Research Article | Open Access

Volume 2021 | Article ID 8891045 | https://doi.org/10.1155/2021/8891045

Dilation of Brain Veins and Perivascular Infiltration by Glioblastoma Cells in an In Vivo Assay of Early Tumor Angiogenesis

Quintino Giorgio D’Alessandris,¹Simone Pacioni,¹Vittorio Stumpo,¹Mariachiara Buccarelli,²Liverana Lauretti,¹Martina Giordano,¹Rina Di Bonaventura,¹Maurizio Martini,³Luigi M. Larocca,³Stefano Giannetti,⁴Nicola Montano,¹and Maria Laura Falchetti⁵ et al.
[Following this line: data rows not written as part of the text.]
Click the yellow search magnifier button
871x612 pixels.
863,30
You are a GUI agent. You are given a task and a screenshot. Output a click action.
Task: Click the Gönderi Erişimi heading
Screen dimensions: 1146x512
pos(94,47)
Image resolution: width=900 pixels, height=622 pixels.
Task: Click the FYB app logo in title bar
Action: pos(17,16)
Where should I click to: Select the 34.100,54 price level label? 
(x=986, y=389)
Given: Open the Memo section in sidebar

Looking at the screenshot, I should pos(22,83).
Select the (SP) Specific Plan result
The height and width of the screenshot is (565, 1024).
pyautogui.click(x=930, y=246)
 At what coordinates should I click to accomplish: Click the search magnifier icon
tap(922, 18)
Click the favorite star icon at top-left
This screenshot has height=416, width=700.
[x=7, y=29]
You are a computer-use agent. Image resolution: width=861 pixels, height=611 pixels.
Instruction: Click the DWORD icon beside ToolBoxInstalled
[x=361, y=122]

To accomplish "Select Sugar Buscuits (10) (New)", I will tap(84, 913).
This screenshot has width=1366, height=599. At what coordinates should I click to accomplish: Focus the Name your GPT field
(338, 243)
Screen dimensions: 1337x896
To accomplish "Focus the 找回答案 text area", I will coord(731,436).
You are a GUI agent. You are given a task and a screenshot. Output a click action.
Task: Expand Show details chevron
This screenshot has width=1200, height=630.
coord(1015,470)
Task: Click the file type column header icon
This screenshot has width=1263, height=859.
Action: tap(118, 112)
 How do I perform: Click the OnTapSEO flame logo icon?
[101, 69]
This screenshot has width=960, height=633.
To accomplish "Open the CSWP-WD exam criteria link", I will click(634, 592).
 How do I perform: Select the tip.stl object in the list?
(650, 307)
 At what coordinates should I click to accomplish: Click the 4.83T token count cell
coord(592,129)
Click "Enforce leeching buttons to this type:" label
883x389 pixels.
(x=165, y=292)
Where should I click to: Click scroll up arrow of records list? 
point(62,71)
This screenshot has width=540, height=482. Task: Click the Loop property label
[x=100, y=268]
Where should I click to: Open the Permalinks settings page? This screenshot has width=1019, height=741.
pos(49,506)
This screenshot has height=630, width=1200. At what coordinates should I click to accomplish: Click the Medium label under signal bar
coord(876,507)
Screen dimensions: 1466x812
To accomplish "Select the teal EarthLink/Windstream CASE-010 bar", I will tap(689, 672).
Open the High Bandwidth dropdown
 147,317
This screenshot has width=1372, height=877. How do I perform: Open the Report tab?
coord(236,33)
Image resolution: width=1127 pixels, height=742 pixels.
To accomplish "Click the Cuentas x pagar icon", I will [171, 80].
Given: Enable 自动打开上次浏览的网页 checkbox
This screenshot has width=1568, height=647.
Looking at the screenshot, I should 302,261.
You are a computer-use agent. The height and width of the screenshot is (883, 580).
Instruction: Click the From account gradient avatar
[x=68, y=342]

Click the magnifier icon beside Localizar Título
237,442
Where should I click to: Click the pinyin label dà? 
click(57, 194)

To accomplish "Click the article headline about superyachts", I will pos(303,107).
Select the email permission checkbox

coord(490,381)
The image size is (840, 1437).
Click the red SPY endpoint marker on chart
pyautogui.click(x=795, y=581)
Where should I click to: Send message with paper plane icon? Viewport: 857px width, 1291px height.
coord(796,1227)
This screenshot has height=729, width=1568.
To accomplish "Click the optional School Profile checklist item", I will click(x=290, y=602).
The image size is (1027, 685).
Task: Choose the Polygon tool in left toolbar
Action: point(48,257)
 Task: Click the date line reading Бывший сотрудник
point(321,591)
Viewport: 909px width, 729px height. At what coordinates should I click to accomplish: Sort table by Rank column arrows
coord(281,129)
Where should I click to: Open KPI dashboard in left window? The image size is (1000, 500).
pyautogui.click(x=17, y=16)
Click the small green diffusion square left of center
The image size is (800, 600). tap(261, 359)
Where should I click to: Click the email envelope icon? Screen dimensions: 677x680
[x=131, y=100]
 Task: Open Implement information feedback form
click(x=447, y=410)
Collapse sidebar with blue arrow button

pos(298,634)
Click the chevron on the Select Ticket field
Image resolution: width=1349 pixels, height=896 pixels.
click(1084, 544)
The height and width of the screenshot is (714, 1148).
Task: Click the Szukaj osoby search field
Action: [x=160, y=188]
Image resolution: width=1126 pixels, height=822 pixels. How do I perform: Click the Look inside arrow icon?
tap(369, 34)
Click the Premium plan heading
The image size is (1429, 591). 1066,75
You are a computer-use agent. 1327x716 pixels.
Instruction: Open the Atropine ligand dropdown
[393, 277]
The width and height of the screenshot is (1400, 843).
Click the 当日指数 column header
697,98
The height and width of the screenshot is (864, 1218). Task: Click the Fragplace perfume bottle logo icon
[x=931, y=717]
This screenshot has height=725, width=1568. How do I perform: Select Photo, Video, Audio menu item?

Academic Editor: Vida Demarin

Received10 Sept 2020

Revised22 Feb 2021

Accepted27 Feb 2021

Published08 Mar 2021

Abstract

The cranial window (CW) technique provides a simple and low-cost method to assess tumor angiogenesis in the brain. The CW combined with histology using selective markers for tumor and endothelial cells can allow a sensitive monitoring of novel antiangiogenesis therapies in preclinical models. The CW was established in cyclosporine immunosuppressed rats that were stereotactically grafted with fluorescent U87MG glioblastoma cells. One to 3 weeks after grafting, brain vasculature was visualized in vivo and assessed by immunofluorescence microscopy using antibodies against endothelial and smooth-muscle cells and blood brain barrier. At 1-2 weeks after grafting, the CW reliably detected the hypertrophy of venous-venous anastomoses and cortical veins. These structures increased highly significantly their pregrafting diameter. Arterialized veins and hemorrhages were seen by three weeks after grafting. Immunofluorescence microscopy showed significant branching and dilation of microvessels, particularly those surrounded by tumor cells. Mechanistically, these changes lead to loss of vascular resistance, increased venous outflow, and opening of venous-venous anastomoses on the cortical surface. Data from the present study, namely, the hypertrophy of cortical venous-venous anastomoses, microvessel branching, and dilation of the microvessels surrounded by tumor cells, indicate the power of this in vivo model for the sensitive monitoring of early tumor angiogenesis.

1. Introduction

Glioblastoma (GBM) is a highly vascularized malignancy [1–4]. Studies on the early stages of angiogenesis as well as preclinical trials for antiangiogenic treatments require valuable in vivo models [5–8]. Xenografting onto the brain of immunocompromised rodents [9] recapitulates the interactions of human GBM with host endothelial cells [2] and extracellular matrix [10]. However, intracranial models need special tools to follow tumor evolution over time, such as high-field magnetic resonance imaging (MRI) [11, 12], microcomputed tomography [13, 14], or bioluminescence imaging [15, 16]. These techniques provide only indirect data on tumor angiogenesis and share disadvantages in terms of cost and technical expertise. In this report, we aim to validate the use of the cranial window (CW) technique for the direct visualization of the angiogenesis process in U87 brain tumor xenografts. Using this simple and low-cost technique, we were able to timely quantify the brain circulatory changes of tumor angiogenesis, in particular those involving the cortical venous-venous anastomoses, and to relate such changes with the histological picture.

2. Materials and Methods

2.1. Culture of Tumor Cells and Lentiviral Infection

The U87MG human GBM cell line was purchased from the American Type Culture Collection (Manassas, VA) [17]. Cells were cultured and virally transduced either for the green fluorescent protein (GFP) or for m-Cherry expression, as described elsewhere [18]. Cells were grown at 37° C in a humidified atmosphere of 5% CO2–95% air. Cells were regularly controlled to exclude mycoplasma contamination (Mycoalert Detection Kit, Lonza, Basel, Switzerland).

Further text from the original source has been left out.